Um aspecto genial para mim no romance é como Jane Austen explora através da relação entre Emma e Jane Fairfax uma questão tão relevante na atualidade – a sororidade (ou a falta dela) entre mulheres. Foi fácil para Emma se aproximar de Harriet, moça em situação social inferior, e oferecer a ela sua amizade e visão de mundo – quase sempre com consequências negativas para Harriet. Ao mesmo tempo, observamos como Emma tem dificuldades para se aproximar de Jane Fairfax. Jane se encontra, em termos práticos, em uma posição menos favorecida do que a nossa protagonista. Apesar disso, Emma reluta em oferecer sua amizade a ela. É como se de alguma forma, ela se sentisse ameaçada pela beleza, elegância e pelas habilidades musicais de Jane Fairfax.
Somente quando a situação de Jane piora significativamente é que Emma a procura. Mas suas tentativas são frustradas, pois o orgulho de Jane a impede de aceitar as atenções de Emma. Acredito que esse tipo de comportamento entre mulheres é muito mais comum do que gostaríamos de admitir, principalmente porque muitas vezes ele acontece de forma não intencional. Quantas vezes não conseguimos vibrar com as conquistas de uma colega, justamente porque elas representam aquilo que mais gostaríamos de ter ou realizar e não conseguimos ainda?

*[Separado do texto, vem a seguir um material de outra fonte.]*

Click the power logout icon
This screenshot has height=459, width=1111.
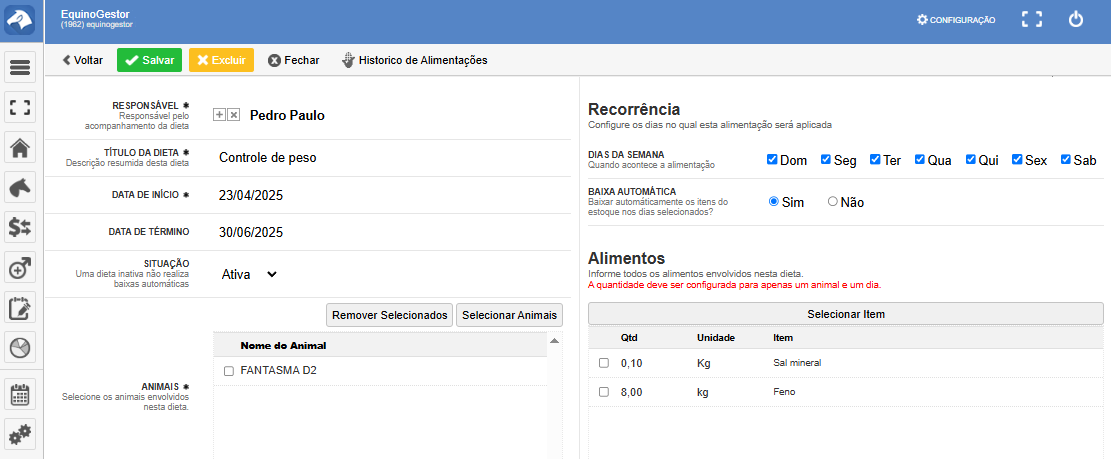pyautogui.click(x=1076, y=19)
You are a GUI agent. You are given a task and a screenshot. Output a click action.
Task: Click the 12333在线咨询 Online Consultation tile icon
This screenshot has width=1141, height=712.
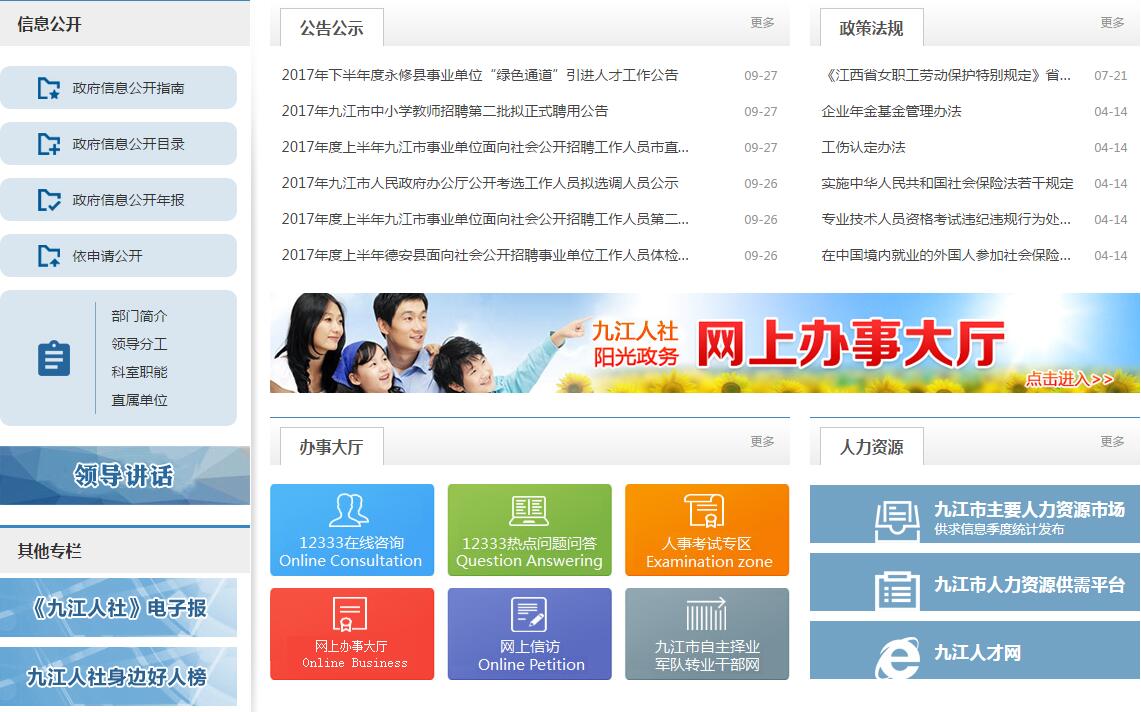[349, 510]
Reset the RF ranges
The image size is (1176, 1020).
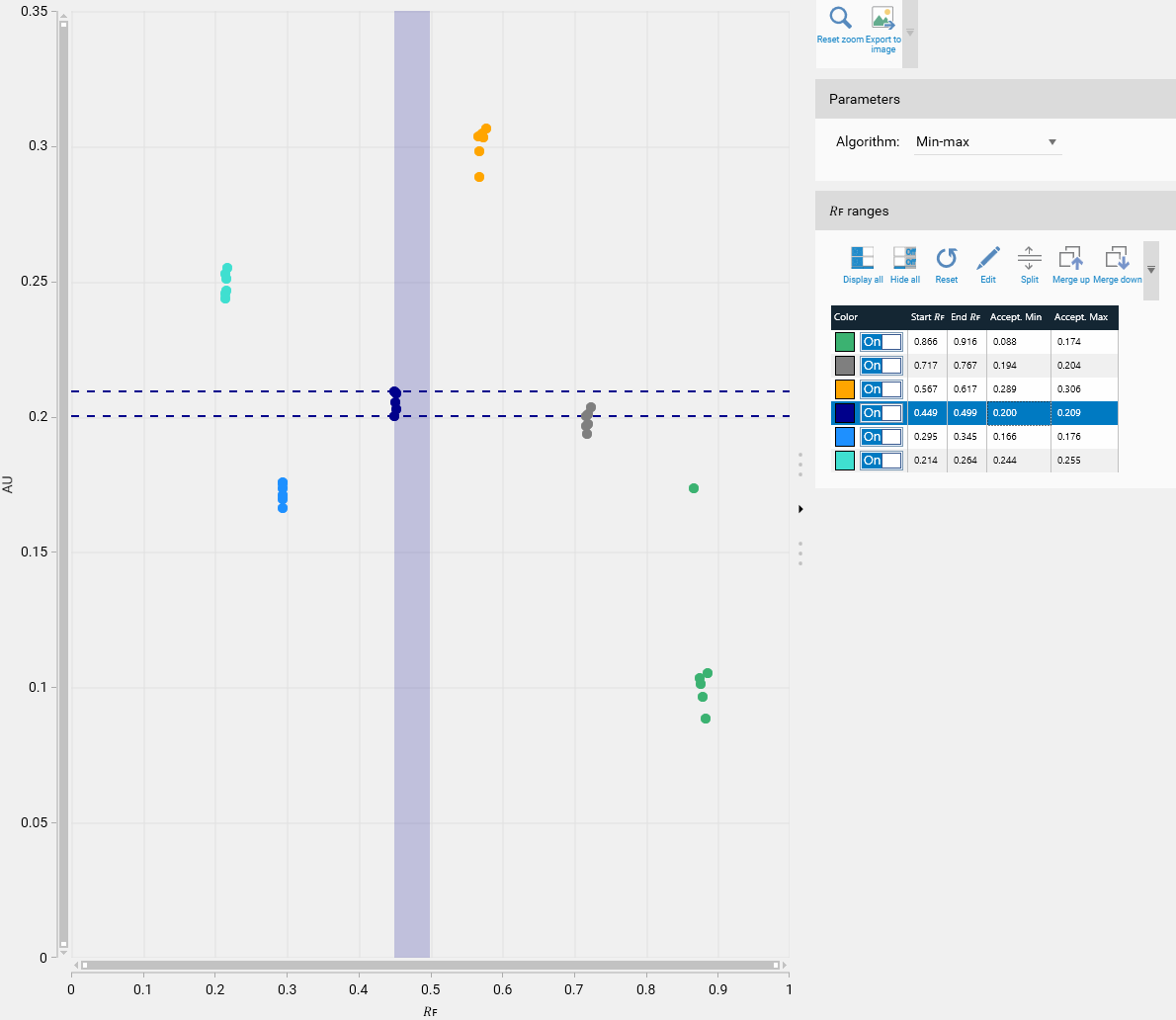(947, 259)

Ou quantas vezes não nos sentimos melhores simplesmente ao ver alguém em uma situação pior do que a nossa?
Em uma crítica anônima publicada em 1815 a respeito da obra de Jane Austen (ano em que Emma foi publicado) já se falava sobre a sua habilidade para descrever de forma precisa e realística as pessoas comuns em suas atividades cotidianas, comparando a escritora aos pintores flamengos que, ao invés de escolherem cenas extraordinárias, grandes feitos históricos e dramáticos, preferiam retratar com o máximo de detalhe e fidelidade aquilo que estava diante de seus olhos, as cenas domésticas que aconteciam na sala, por exemplo.

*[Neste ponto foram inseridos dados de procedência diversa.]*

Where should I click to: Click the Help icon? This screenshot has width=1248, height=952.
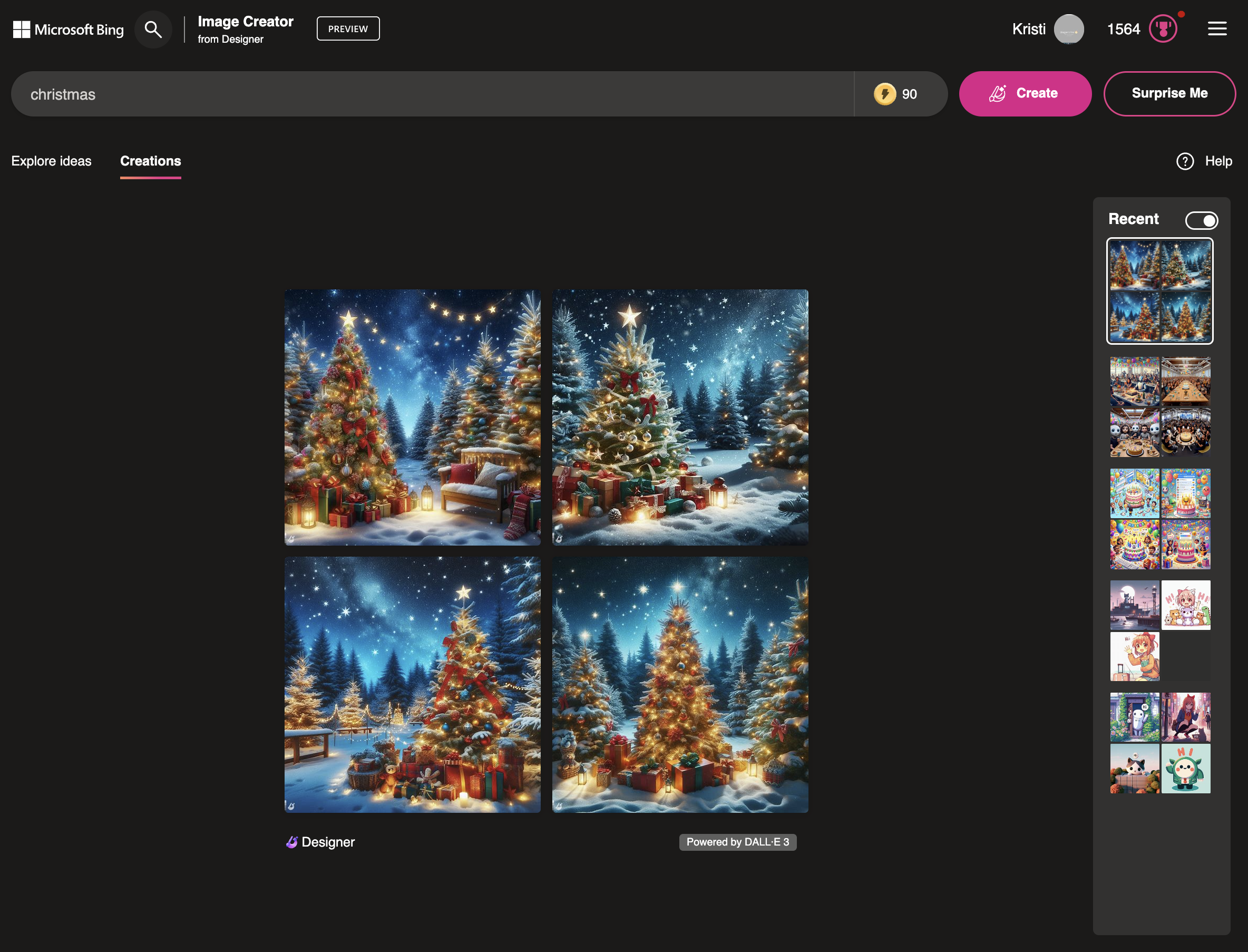point(1184,161)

Para mim, Emma é um romance desafiador em vários aspectos, pois nos coloca em confronto com aspectos e dilemas de nossa própria humanidade, como quando hesitamos entre sermos bons e mantermos o orgulho intacto. Certamente, é um romance inovador, irônico e verdadeiro. O desfecho de Emma passa longe das dramáticas declarações apaixonadas. Ao final, é ao sentir ciúmes que Emma, antes tão contrária ao casamento, acaba se descobrindo apaixonada por seu melhor amigo. Cada personagem da trama acrescenta um toque de realidade maior e uma tonalidade própria à história. Suas interações nos levam a refletir sobre nossas próprias vidas e relações. Não faltam no romance noivados secretos, conspirações, um charmoso mocinho forasteiro, casamentos por interesse, por conveniência e, por que não, por amor?